Chambre d'enregistrement du pouvoir, l'Assemblée populaire suprême a également approuvé une loi « révisant et complétant la Constitution socialiste », a indiqué KCNA sans donner de précisions sur la nature des amendements envisagés.
Le Parlement avait été renouvelé le 9 mars lors d'un scrutin convenu mais potentiellement riche d'enseignements sur la succession de Kim Jong-il, âgé de 67 ans et dont la santé a récemment fait l'objet de spéculations. Surnommé le « Cher dirigeant » ou « Soleil du XXIe siècle », dont l'immuable propagande proclame l'invincibilité, il aurait été victime d'une attaque cérébrale mi-août 2008, mais aurait depuis récupéré, selon les services secrets sud-coréens et américains. Commandant en chef d'une armée forte de 1,2 million d'hommes, il contrôle également le Parti des travailleurs (parti unique), concentrant ainsi tous les pouvoirs de ce pays de 24 millions d'habitants qui a testé une bombe nucléaire en 2006. Le message du régime de Pyongyang à sa population « est que le pouvoir de Kim Jong-il reste intact, à l'abri de tout danger et sans rival », a estimé Scott Snyder, analyste à la Asia Foundation. Kim Jong-il dirige le pays officiellement depuis 1997, trois ans après la mort de son père Kim Il-sung, fondateur de la République populaire et démocratique de Corée (RPDC).

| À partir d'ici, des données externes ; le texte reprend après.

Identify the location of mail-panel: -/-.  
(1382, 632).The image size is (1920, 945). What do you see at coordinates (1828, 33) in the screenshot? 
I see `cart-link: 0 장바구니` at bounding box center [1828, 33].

Très symboliquement, la session inaugurale du Parlement s'est tenue quatre jours après le tir d'une fusée par le régime communiste, qui a soulevé un tollé international, mais a été aussitôt mis à profit par la propagande nordiste. Le tir semblait tout autant destiné à adresser un message de puissance à l'étranger qu'à nourrir la fibre nationaliste d'une population plongée dans une misère noire. Pour Peter Beck, chercheur à l'Université américaine de Washington, « il apparaît de plus en plus clairement que le tir était motivé par des considérations (de politique) intérieure ».
La Corée du Nord affirme avoir placé le 5 avril en orbite un satellite. La Corée du Sud, le Japon et l'armée américaine soutiennent en revanche que ce tir était une tentative déguisée de lancement d'un missile de longue portée en violation des résolutions de l'ONU. Les États-Unis et leurs alliés cherchent à réagir de manière ferme à ce lancement, mais les membres du Conseil de sécurité sont divisés quant à la réponse à apporter, la Chine, proche alliée de la Corée du Nord, et la Russie insistant sur la retenue. Le Nord a averti que de nouvelles sanctions de l'ONU seraient perçues comme « un acte hostile » entraînant la rupture des négociations à Six (les deux Corées, Russie, États-Unis, Japon, Chine) sur le démantèlement de ses installations nucléaires, actuellement enlisées.
Enfin, le ministre de la Défense japonais a estimé hier que l'archipel pourrait être amené à se doter d'un satellite capable de détecter un départ de missile balistique pour mieux réagir, notamment vis-à-vis de la Corée du Nord.